At 12, he was admitted to the Warsaw Conservatory. He studied composition in Berlin, and then piano in Vienna.

His first major breakthrough came when he was asked to perform with Helena Modrzejewska, a Polish actress who had made a glittering career on the world stage.

Her generous offer to combine her popular declamations with Paderewski’s musical performances allowed the young pianist to raise funds for his studies in Vienna.

His professional debut in March 1888, at the Salle Érard in Paris, was a smashing success. The audience was so enthusiastic that he played an hour of encores. Instantly, Paderewski’s international career took off.

He was showered with offers for solo recitals and guest appearances with orchestras.

 Ignacy Jan Paderewski,  Lawrence Alma-Tadema, 1890. Photo: [Public domain] Ignacy Jan Paderewski, Lawrence Alma-Tadema, 1890. Photo: [Public domain] via Wikimedia Commons 

He played music by the Romantic composer Frederic Chopin at every concert, but also composed works of his own. Some of the latter enjoyed great success, such as the Minuet in G major, op. 14 no. 1, and Manru, an opera which premiered at the Metropolitan Opera in 1902, according to poland.pl.

Altogether, Paderewski’s oeuvre spans more than 70 works.

He was the second Polish pianist after Chopin to give concerts at the homes of London’s aristocracy, including two private performances before Queen Victoria herself.

His first U.S. tour was organised and funded by the Steinway family. Paderewski became the best-known performing artist of his day, the virtuoso he had always dreamed of becoming. He was dubbed king of the piano.

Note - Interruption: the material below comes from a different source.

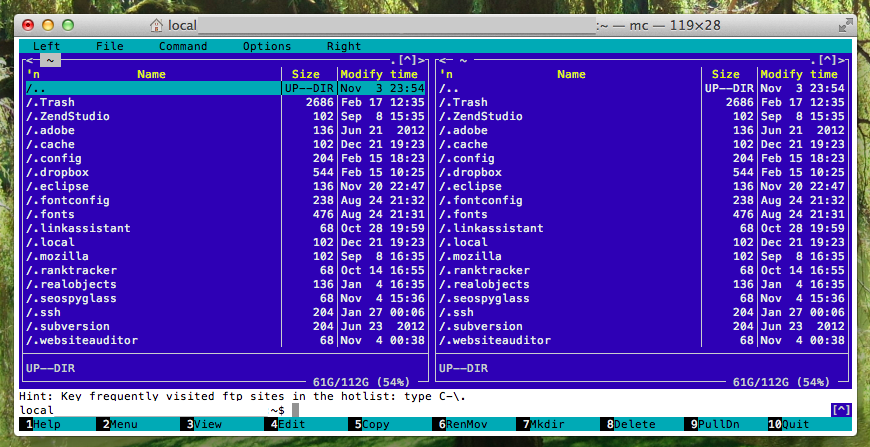Click the home folder icon in title bar
This screenshot has height=447, width=870.
[x=157, y=24]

Desire to serve his country

From earliest childhood, Paderewski’s artistic ambitions were accompanied by an equally fervent desire to serve his native country, which the partitions had erased from the world map by 1795.

His desire to “be somebody” was always fuelled by his determination to aid the cause of Polish independence. Paderewski dreamed of Poland’s liberation. As he wrote in his memoirs, music and patriotism were one for him.

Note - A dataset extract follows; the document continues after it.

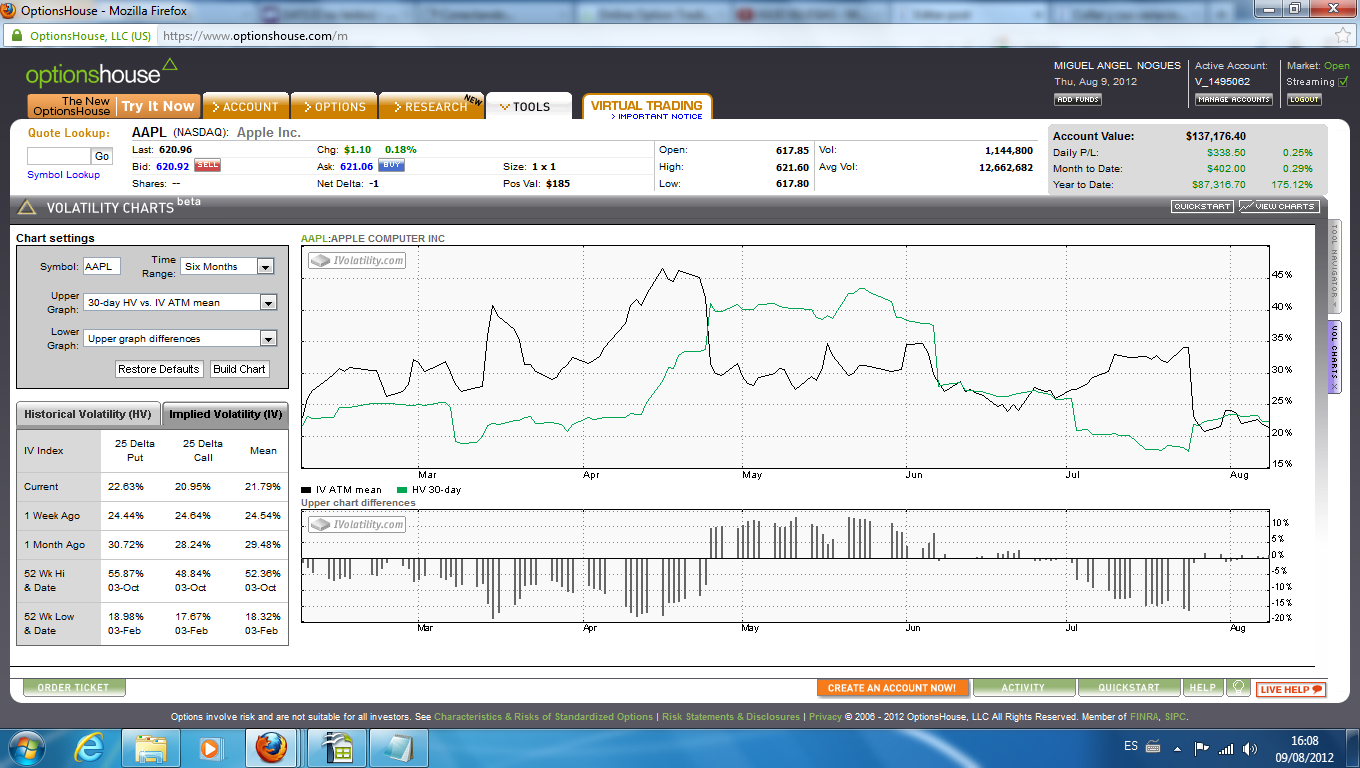The image size is (1360, 768).
Task: Switch to Historical Volatility (HV) tab
Action: point(88,414)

When World War I broke out, he decided to use his popularity to advance the Polish cause. At the time, Paderewski was living in the United States. In 1917, he met with Woodrow Wilson and persuaded the American president to include Poland’s independence in a blueprint for a postwar geopolitical order.

After the meeting, on January 8, 1918, Wilson delivered an address to the U.S. Congress outlining this famous “Fourteen Points” programme. One of these points called for restoration of “an independent Polish state.”

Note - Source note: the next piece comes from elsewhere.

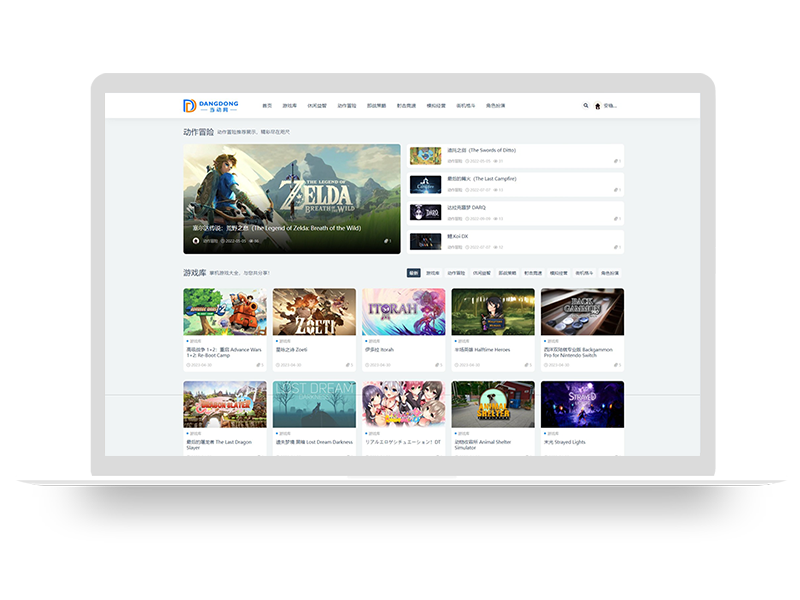Open 休闲益智 in the top navigation bar
The image size is (800, 600).
(318, 105)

In December 1918, Paderewski made a triumphant return to a newly independent Poland. From a window of the Bazar Hotel in Poznań, he made an impassioned speech to the Polish population that sparked the outbreak of the Wielkopolska Uprising, which freed the province from German rule.

In January 1919, Paderewski was appointed the prime minister and foreign minister of independent Poland, whose delegation he would lead to the international peace conference at Versailles.

In 1921, Paderewski retired from politics and resumed his concert career. Once again he was a tremendous success. Critics wrote that no other pianist in the world was so sensitive to the poetry of music.

Paderewski had millions of fans, as evidenced by his star on Hollywood Boulevard’s Walk of Fame.

Passion and panache 

A born perfectionist, Paderewski brought great passion and panache to everything he did. At his estate in Paso Robles, California, he established an almond plantation and vineyard that produced some of the 10 best wines in California, according to a mid-1930s ranking by the Los Angeles Times.

His Zinfandel grapes are still used to make wine in the area to this day.

Paderewski was also a philanthropist who helped orphans, impoverished musicians and war victims. He financed the construction of monuments, including the Washington Arch in New York and a monument in Poland's Kraków commemorating the victory of the Polish army in the 1410 Battle of Grunwald.

In 1939, just before the outbreak of World War II, he once again set out on a US tour. By then he was nearly in his 80s. The outbreak of the war found him in New York. Seeking to help his country as he had done during the First World War, Paderewski immediately began meeting with prominent officials and luminaries.

He died of pneumonia in 1941. His remains are buried at St. John's Basilica in Warsaw.